### [Problem statement]
The lines to be copied are those below that contain "Center".

### [Dataset entries]
+ + + + +
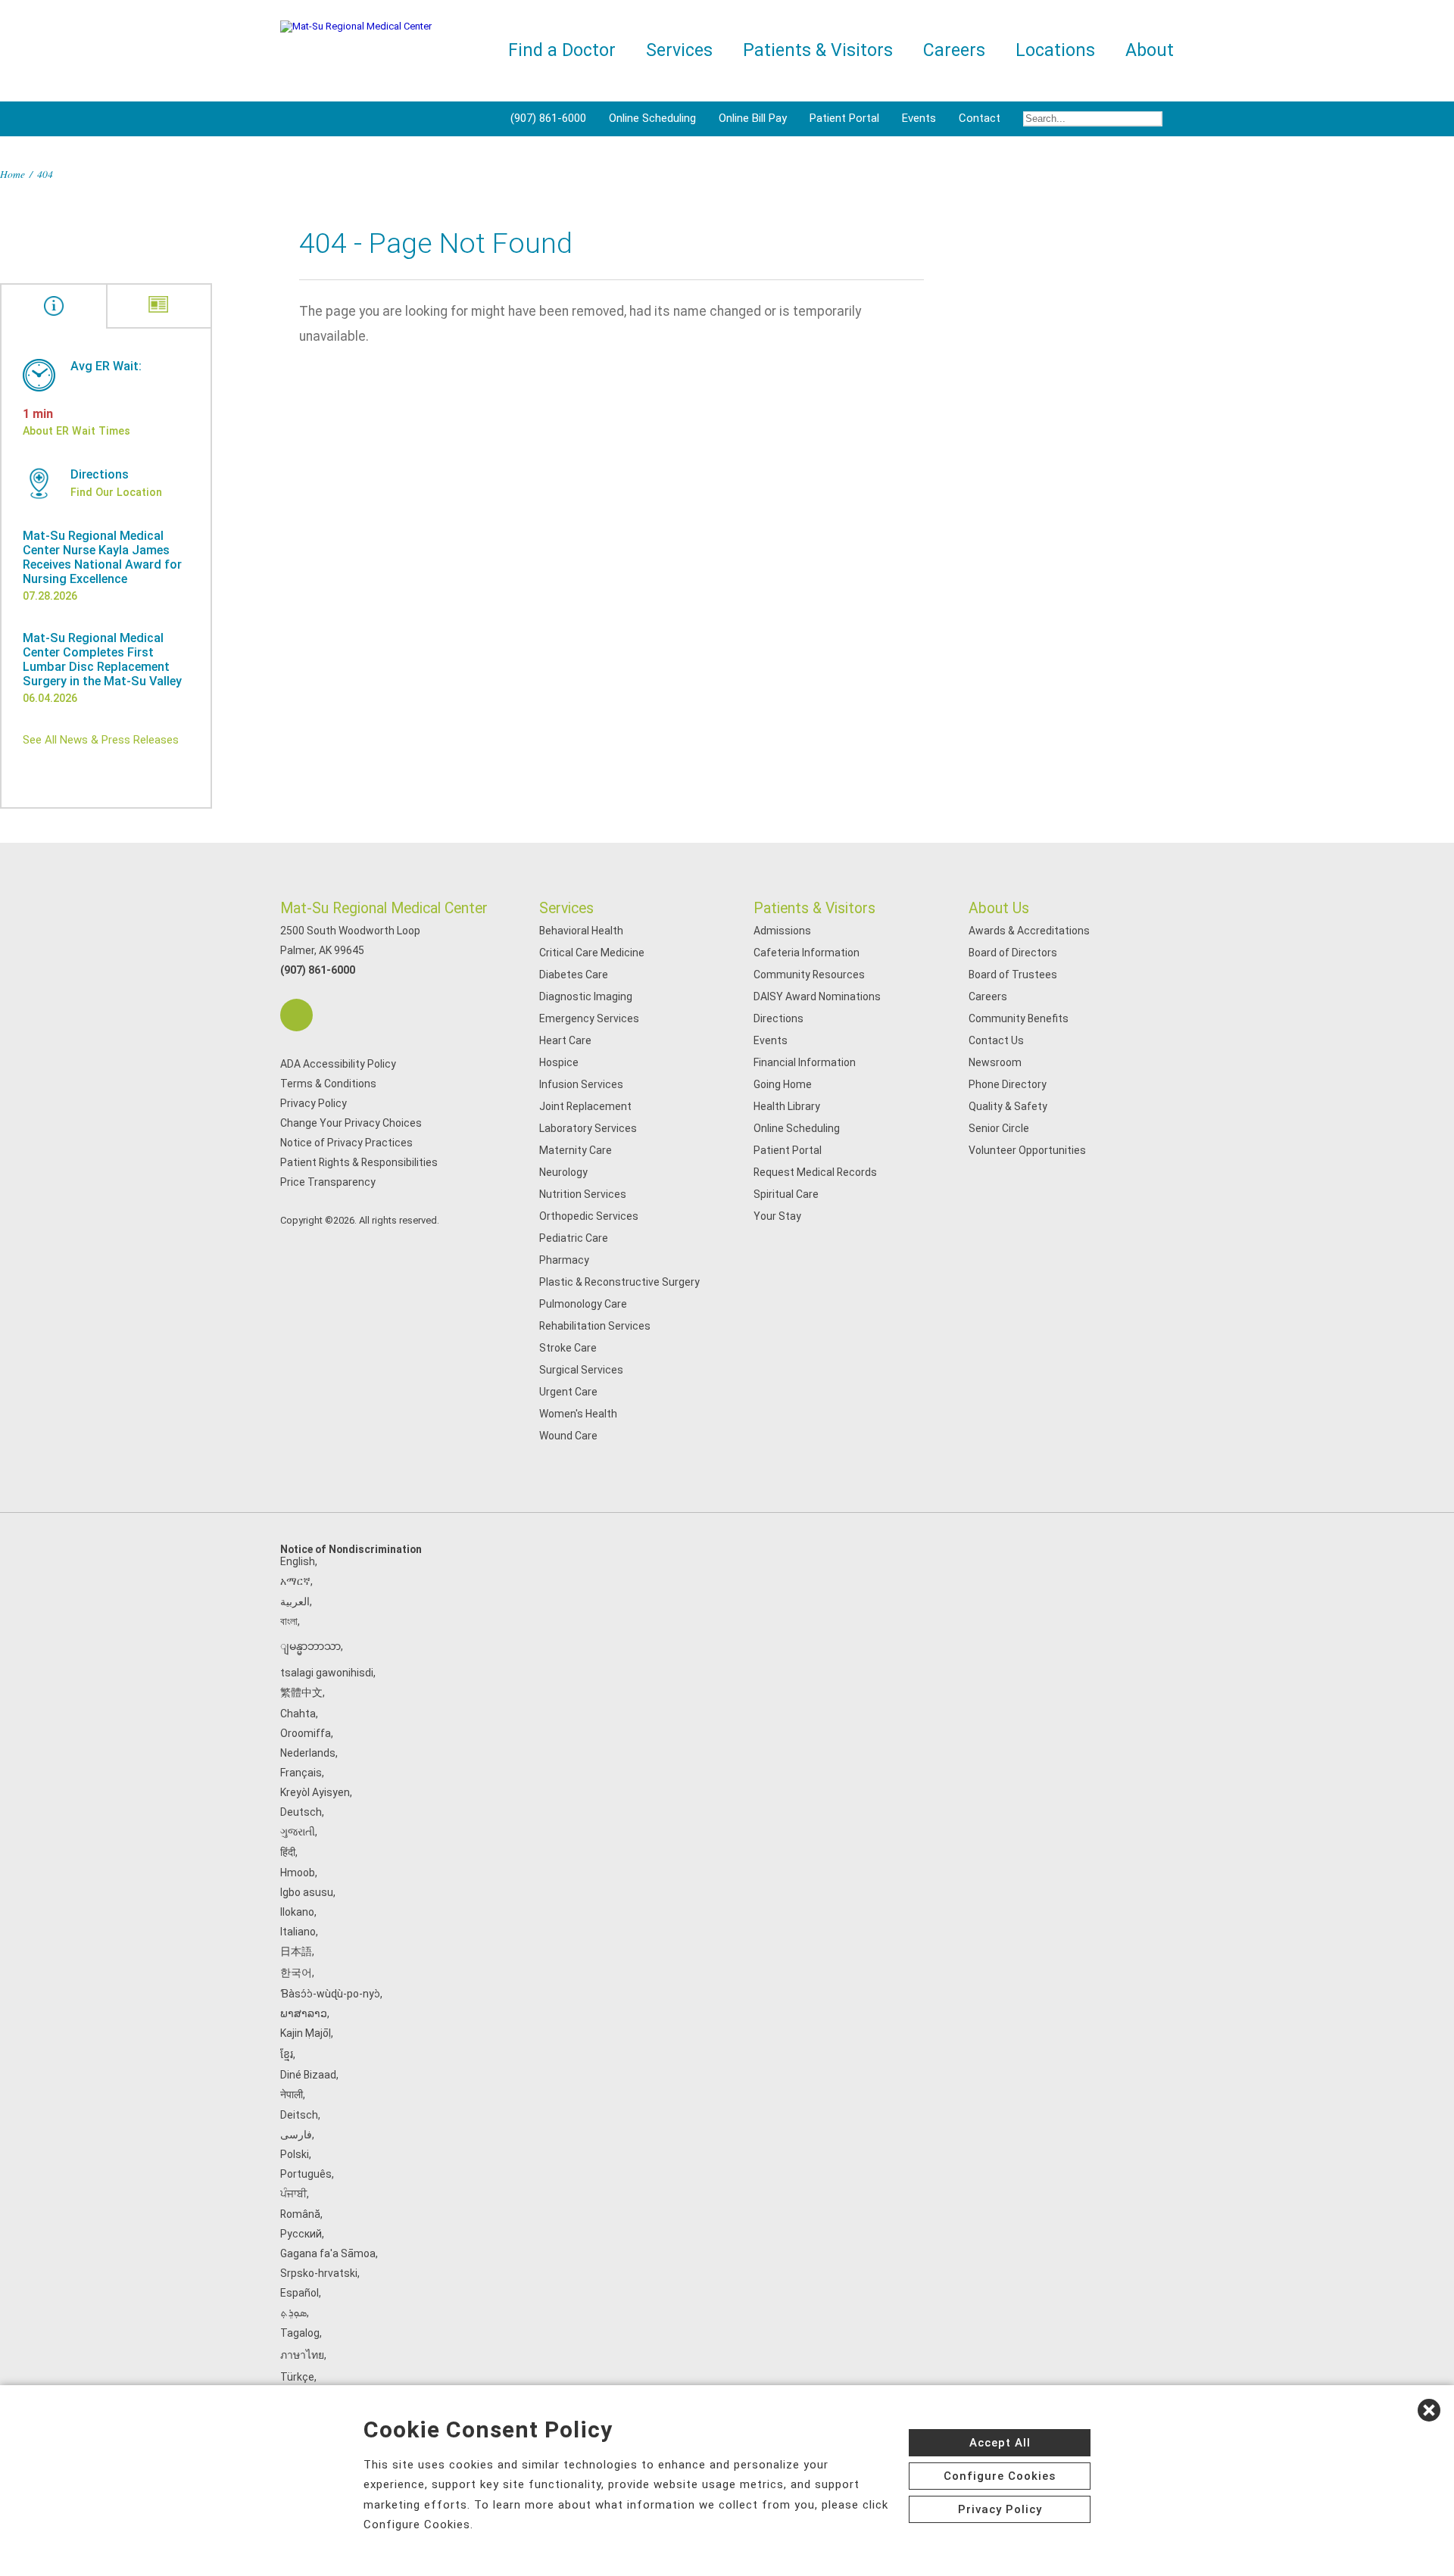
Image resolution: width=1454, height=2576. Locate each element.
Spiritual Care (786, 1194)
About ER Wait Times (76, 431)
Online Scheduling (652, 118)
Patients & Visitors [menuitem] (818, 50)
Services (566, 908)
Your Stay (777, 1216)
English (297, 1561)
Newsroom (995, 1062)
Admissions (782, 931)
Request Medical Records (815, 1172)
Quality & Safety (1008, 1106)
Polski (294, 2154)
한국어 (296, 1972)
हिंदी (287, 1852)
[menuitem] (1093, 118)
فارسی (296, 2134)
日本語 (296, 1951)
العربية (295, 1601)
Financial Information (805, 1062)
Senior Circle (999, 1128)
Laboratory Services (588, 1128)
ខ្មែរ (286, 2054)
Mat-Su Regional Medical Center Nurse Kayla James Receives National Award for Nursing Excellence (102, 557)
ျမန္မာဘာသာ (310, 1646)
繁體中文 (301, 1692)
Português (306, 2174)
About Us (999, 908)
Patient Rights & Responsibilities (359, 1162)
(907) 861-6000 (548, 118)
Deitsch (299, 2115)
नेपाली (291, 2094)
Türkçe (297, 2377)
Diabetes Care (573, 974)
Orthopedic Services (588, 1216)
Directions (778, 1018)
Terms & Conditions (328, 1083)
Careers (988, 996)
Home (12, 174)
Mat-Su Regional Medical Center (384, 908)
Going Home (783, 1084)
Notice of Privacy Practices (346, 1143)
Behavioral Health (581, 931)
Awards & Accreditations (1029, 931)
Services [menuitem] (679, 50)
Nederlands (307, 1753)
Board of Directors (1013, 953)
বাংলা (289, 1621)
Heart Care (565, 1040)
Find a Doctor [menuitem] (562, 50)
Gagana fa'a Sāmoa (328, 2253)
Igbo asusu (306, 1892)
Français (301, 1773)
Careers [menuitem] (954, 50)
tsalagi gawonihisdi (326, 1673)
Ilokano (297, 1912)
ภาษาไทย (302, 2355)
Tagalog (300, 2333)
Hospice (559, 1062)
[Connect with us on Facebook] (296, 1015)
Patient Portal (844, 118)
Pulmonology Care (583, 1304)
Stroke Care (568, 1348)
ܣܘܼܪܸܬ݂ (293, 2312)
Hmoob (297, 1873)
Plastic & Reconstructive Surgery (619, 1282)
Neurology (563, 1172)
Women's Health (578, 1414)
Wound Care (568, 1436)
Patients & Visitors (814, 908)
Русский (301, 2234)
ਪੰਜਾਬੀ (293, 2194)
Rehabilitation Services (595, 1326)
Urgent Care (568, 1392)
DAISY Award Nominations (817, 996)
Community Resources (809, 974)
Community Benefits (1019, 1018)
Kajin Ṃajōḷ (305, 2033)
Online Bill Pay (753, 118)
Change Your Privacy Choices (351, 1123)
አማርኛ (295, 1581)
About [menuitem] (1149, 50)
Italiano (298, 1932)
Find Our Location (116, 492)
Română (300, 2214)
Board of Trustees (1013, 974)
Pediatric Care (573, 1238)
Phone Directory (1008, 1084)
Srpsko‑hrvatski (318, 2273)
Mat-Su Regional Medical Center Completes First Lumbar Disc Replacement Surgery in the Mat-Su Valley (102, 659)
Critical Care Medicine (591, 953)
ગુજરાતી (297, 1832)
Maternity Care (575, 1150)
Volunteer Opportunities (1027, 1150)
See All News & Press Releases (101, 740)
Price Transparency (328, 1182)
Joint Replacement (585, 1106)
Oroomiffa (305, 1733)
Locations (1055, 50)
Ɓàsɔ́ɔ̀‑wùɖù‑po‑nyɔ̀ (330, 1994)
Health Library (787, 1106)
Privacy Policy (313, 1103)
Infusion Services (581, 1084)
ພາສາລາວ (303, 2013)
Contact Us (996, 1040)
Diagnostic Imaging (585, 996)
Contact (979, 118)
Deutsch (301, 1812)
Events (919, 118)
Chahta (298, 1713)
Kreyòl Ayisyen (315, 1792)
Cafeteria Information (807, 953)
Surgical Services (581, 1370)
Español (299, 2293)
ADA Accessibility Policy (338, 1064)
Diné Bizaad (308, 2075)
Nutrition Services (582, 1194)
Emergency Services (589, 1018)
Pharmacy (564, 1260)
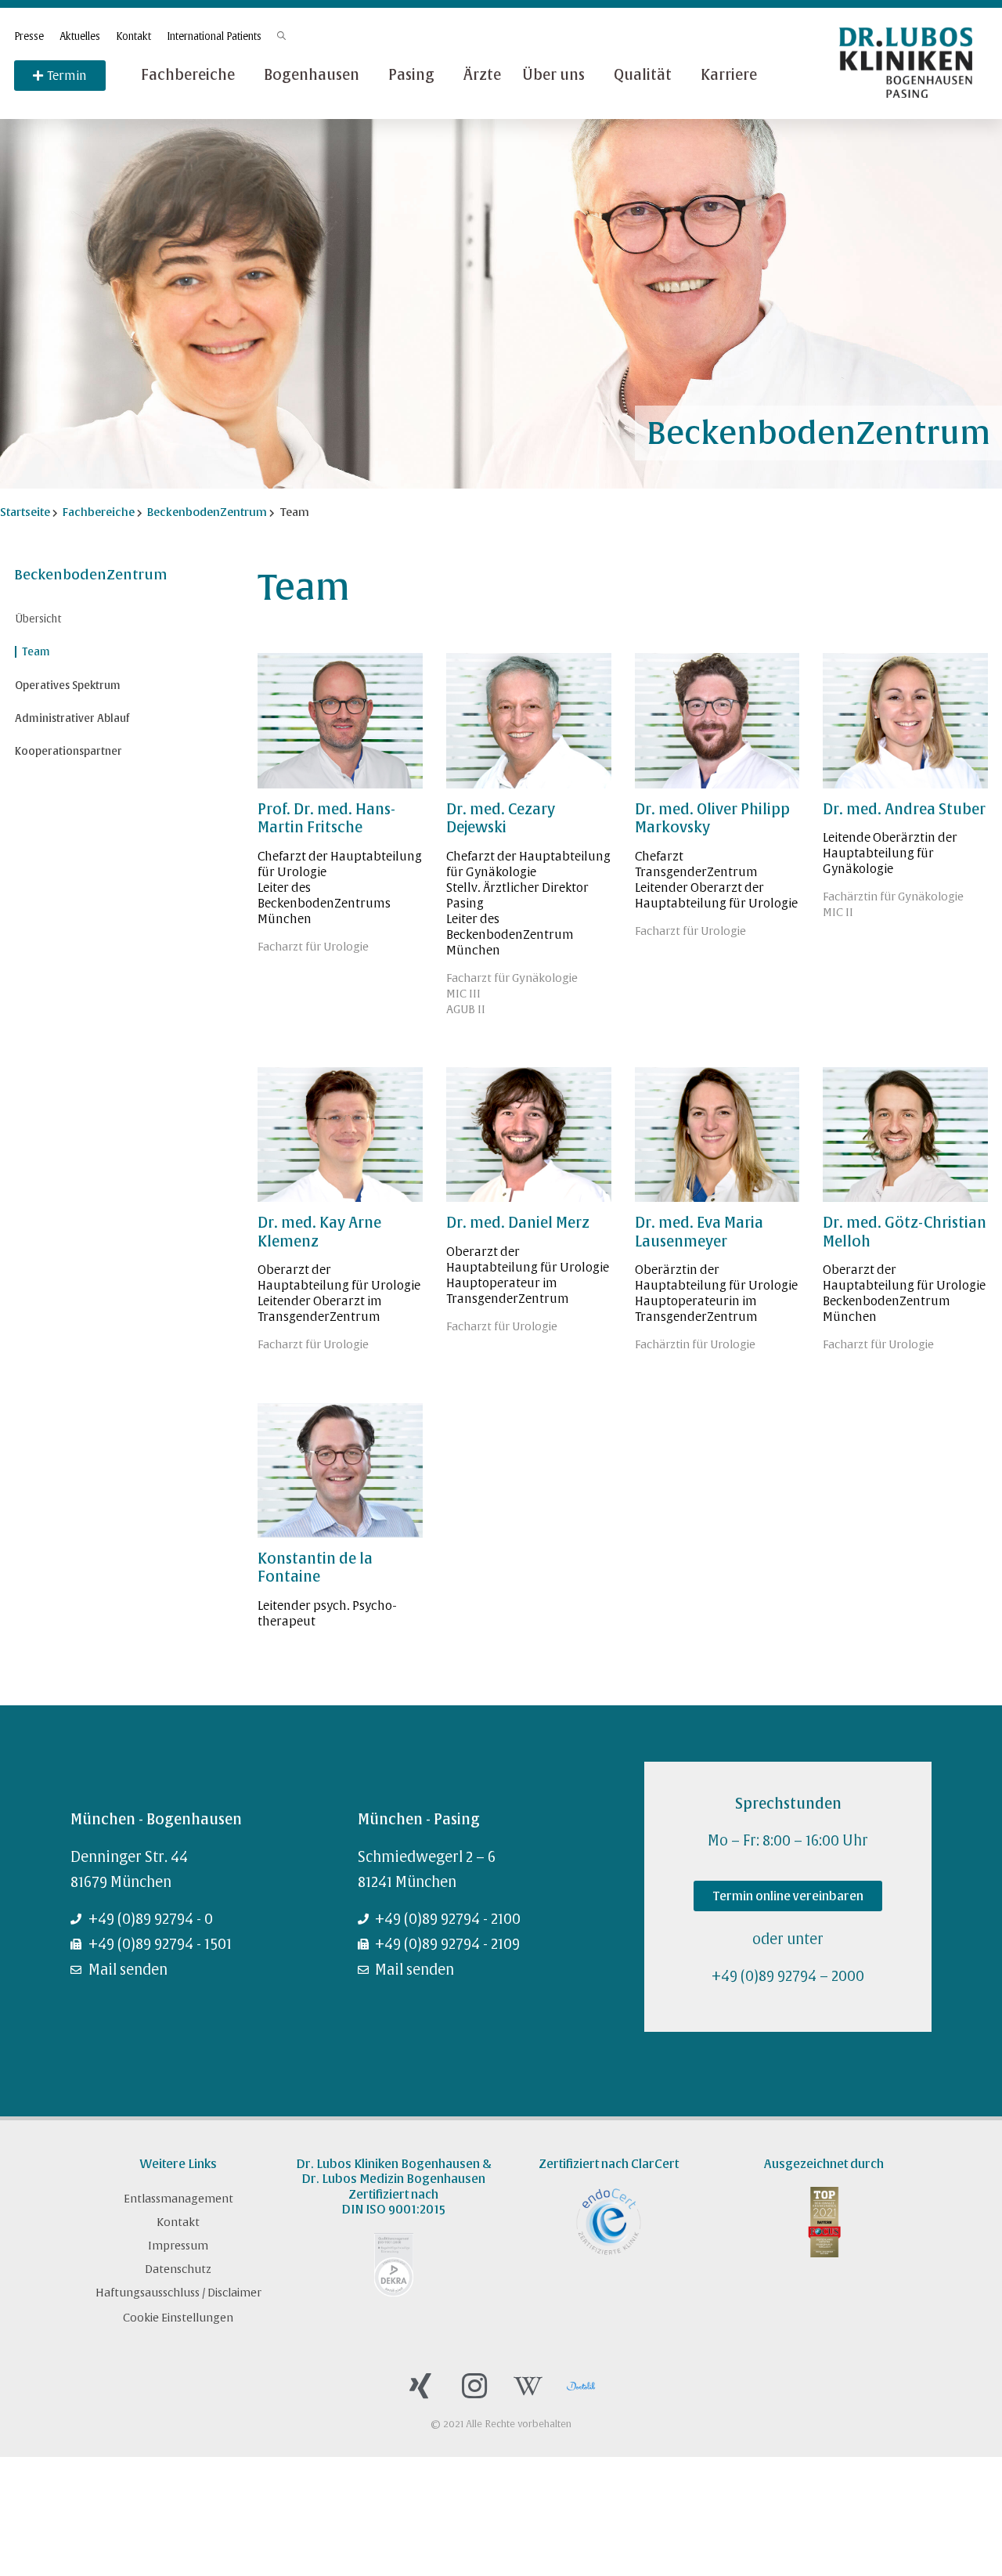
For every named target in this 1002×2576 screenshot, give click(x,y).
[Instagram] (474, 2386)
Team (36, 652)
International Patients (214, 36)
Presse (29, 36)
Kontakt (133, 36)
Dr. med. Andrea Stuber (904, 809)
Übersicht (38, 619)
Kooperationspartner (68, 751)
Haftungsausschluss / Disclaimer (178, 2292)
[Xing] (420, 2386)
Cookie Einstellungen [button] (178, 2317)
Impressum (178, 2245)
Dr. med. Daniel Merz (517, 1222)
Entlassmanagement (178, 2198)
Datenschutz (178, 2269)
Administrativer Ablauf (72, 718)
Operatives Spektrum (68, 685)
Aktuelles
+ + + + +
### [Answer for the task]
Mat-Su Regional Medical Center Nurse Kayla James Receives National Award for Nursing Excellence (102, 557)
Mat-Su Regional Medical Center (384, 908)
Mat-Su Regional Medical Center Completes First Lumbar Disc Replacement Surgery in the Mat-Su Valley (102, 659)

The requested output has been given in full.